In the oil sector, Chinese investment has been minimal beyond participation by CNOOC in the Exxon-led coalition developing the Stabroek block. Still, the Ali government has invited PRC-based oil companies to play a role in 14 new petroleum blocks to be auctioned. In the telecommunications and surveillance sectors, Huawei has established a dominant position in the country. The Ali government has contracted it to expand its surveillance systems in Georgetown into a nationwide surveillance architecture, beginning with Guyana’s regions three and six, raising issues of data security and privacy for individual Guyanese.
At the government level, the PRC Ambassador to Guyana Guo Haiyan, has actively sought to build relations with Guyanese, including funding a “China-Guyana Friendship Park” on the West Bank of the Demerara River. The PRC has also expanded its training of Guyanese doctors through the Chinese “medical aid teams,” present intermittently in the country for 30 years. In April 2023, the PRC donated $60 million in medical equipment to Guyana.
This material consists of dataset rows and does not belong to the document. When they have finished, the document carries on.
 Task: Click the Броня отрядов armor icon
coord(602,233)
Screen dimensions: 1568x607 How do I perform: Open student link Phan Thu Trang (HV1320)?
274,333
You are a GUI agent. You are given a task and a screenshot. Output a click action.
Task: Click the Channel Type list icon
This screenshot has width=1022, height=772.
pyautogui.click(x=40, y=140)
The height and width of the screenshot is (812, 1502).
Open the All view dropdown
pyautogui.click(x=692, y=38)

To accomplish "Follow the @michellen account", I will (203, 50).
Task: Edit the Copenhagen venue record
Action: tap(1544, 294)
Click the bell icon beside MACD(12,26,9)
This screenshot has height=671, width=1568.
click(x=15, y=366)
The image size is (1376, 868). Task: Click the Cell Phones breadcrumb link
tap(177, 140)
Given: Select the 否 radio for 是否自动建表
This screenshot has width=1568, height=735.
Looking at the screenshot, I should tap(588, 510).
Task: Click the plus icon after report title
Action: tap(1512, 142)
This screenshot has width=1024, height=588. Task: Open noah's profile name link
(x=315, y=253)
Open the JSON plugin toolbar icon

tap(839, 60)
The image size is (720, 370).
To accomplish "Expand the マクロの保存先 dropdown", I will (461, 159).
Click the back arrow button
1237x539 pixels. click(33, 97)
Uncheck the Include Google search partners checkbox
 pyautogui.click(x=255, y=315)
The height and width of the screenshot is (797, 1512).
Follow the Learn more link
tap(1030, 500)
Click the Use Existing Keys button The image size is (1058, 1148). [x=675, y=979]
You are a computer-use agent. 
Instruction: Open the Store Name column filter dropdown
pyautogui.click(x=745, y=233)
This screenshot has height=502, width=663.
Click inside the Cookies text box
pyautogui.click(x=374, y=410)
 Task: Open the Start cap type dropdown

The US and the Path Forward
In the context of the new wave of PRC engagement with Guyana, the US must continue to respect the government’s right to work with who it wishes in pursuit of its development. Still, Washington should be sensitive to the deeply rooted Chinese ties in Guyana, which run through its businesspersons, the Chinese-Guyanese community, and political party structures. Specifically, as China leverages those relationships to play an outside role in Guyana’s expanding economy, the US must be alert to the potential of those ties to steer the country’s priorities in a direction divergent from those of Washington.
The US-friendly Ali government does not seek to “make a choice” between the US and the PRC. Nor is the US in a position to “outbid” China…although the important US-based Guyanese diaspora and the enormous if indirect US role in Guyana’s oil sector are important bases for influence. The US has a strategic interest in working respectfully, yet attentively, with Guyana as its newfound oil wealth continues to transform it, to preserve the vitality of Guyana’s friendship with the US, even as it engages with the PRC and others as well.
The views expressed by the author are his own and do not necessarily represent his institution or the U.S. government.